The Cuban Revolution Is Over

walter_russell_mead
walter_russell_mead
Ravenel B. Curry III Distinguished Fellow in Strategy and Statesmanship

The Cuban revolution may be over, but the dictatorship lives on. A new survey explored in the New York Times offers a telling look at the gap between the hopes of average Cubans and the priorities of the ruling elite:

A hunger for economic opportunity. An embrace of tourism. Hope in a new era of normalized relations with the United States.

These are some of the predominant sentiments expressed in a rare survey of 840 Cubans conducted in the country late last year by an independent research group, asking for opinions on topics from free speech to diplomatic ties to crime. […]

And yet Cubans seemed to have little faith in their government’s capacity to deliver on those goals. Only three in 10 felt the economy would improve in the next three years. And just 13 percent said the current economy was good or excellent. Three-quarters of Cubans believed they must be careful in saying what they think, at least sometimes.

The survey offers other revealing data: over half of Cubans polled want to leave the country, with a whopping 70% expressing a desire to move to the U.S. This is, of course, a stark rebuke to the Castro legacy and Fidel's dream of a nationalist, independent Cuba free of American influence. Indeed, to the extent that the survey reveals agreement with the current Cuban leadership, it is for policies of compromise that the Castros only adopted out of economic necessity: the survey registers broad support for normalization of relations with the United States and an expansion of American tourism, for example.

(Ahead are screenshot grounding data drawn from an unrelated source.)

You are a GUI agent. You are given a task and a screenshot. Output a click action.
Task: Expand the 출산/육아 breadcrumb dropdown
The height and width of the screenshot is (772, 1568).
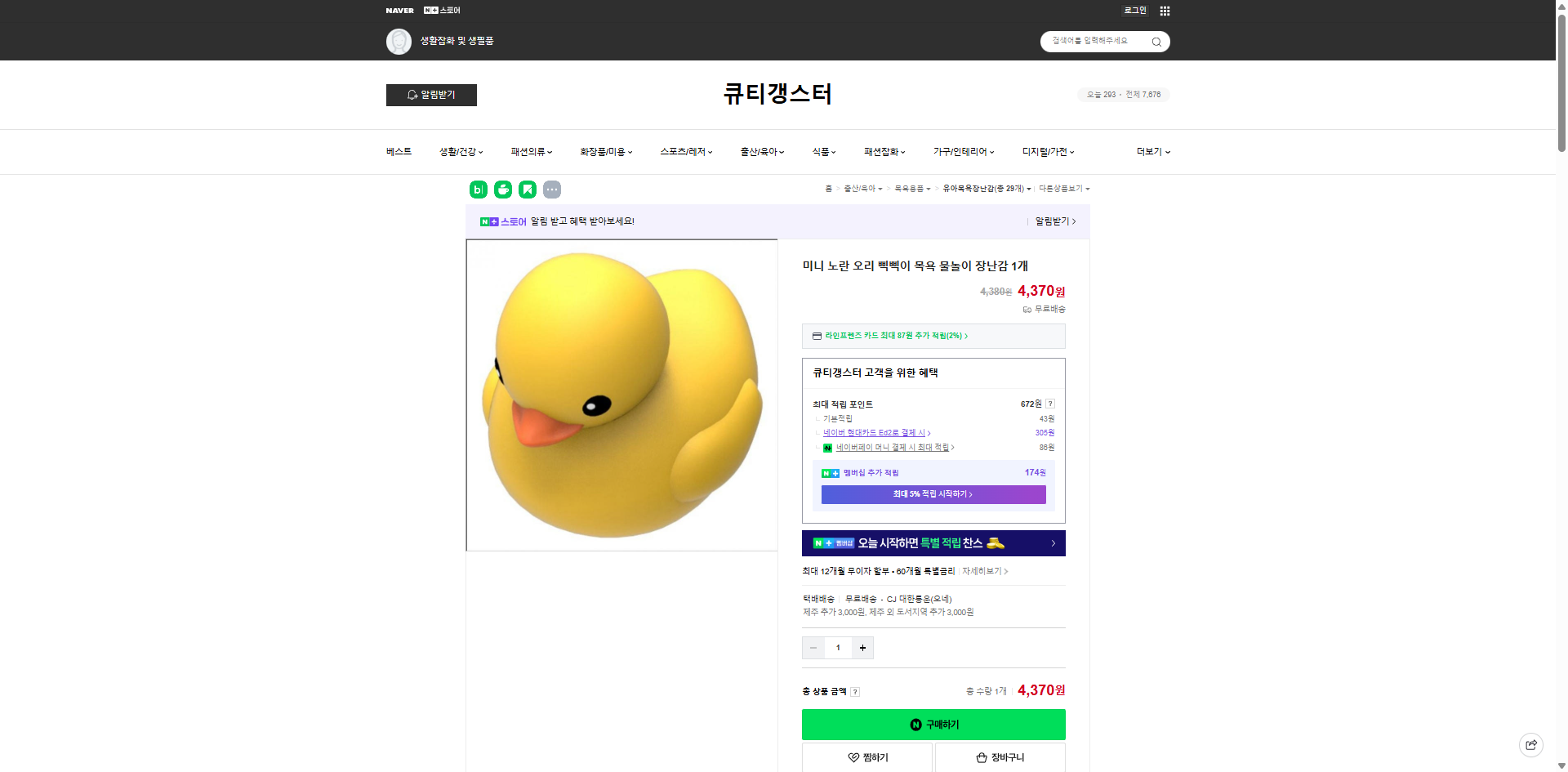point(863,188)
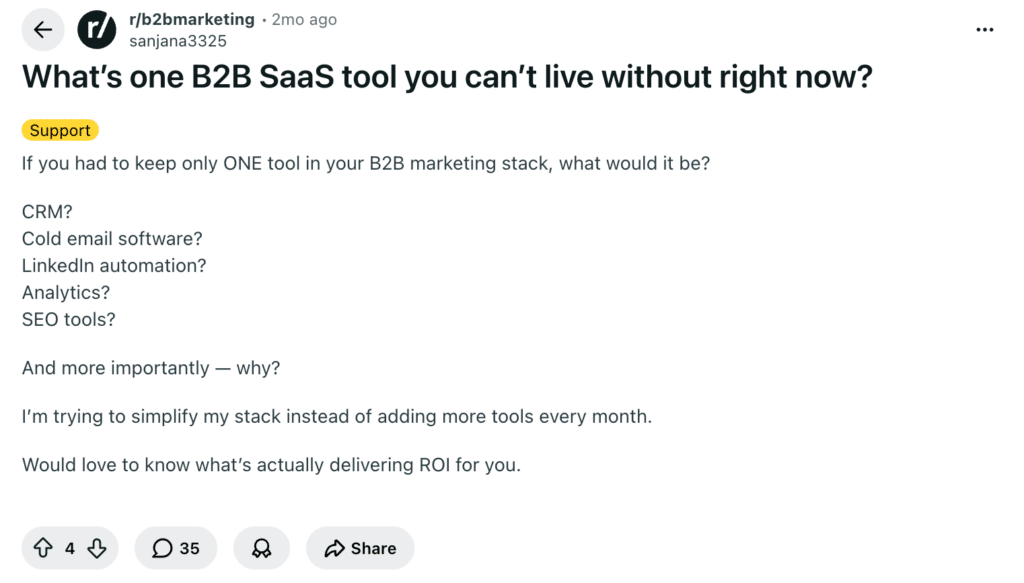Open the post overflow options menu
This screenshot has width=1024, height=583.
click(x=984, y=29)
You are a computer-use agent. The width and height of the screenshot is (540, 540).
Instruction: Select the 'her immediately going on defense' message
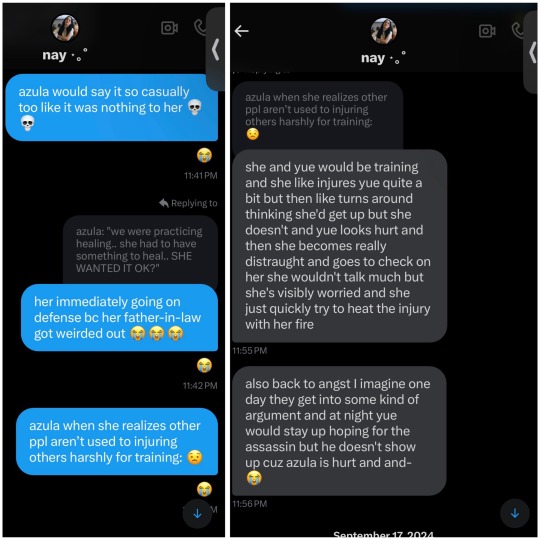119,318
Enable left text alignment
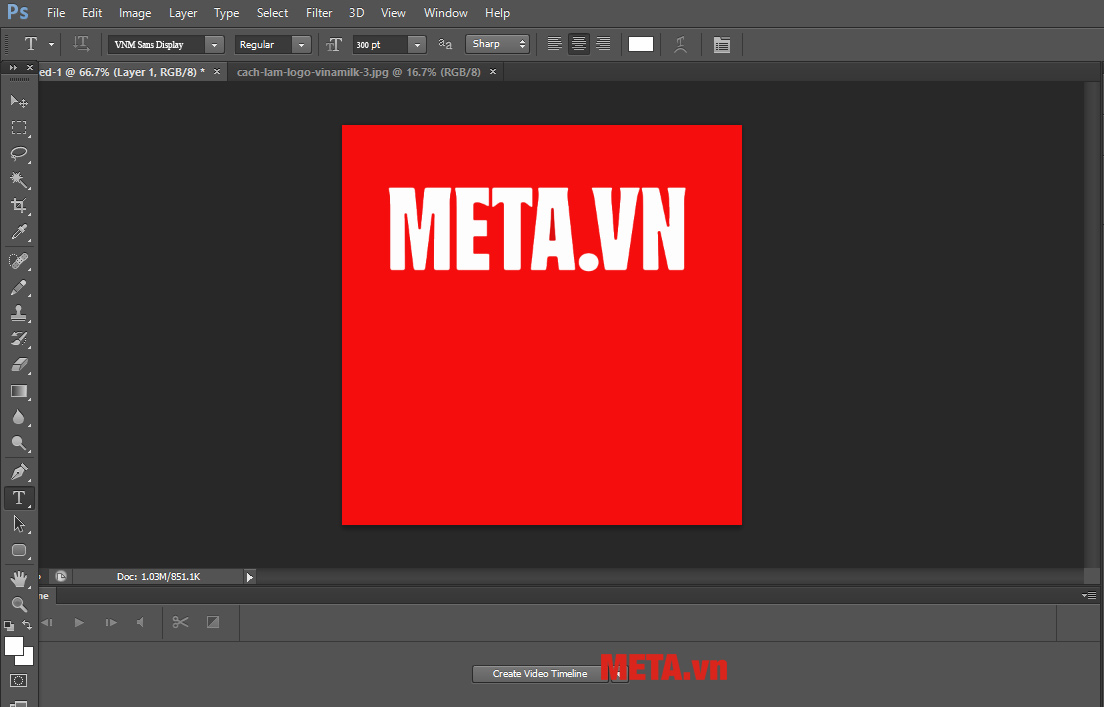1104x707 pixels. [x=555, y=44]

What the survey does not provide is any evidence whatsoever that the tired revolutionary rhetoric of the bureaucrats and time-servers in the Havana ministries has any echo among the people. But there is also no evidence that they plan to allow the people to have a say in what Cuba’s future will be.

How many decades of economic failure does a government have to accumulate before it admits that it is time for somebody else to have a shot?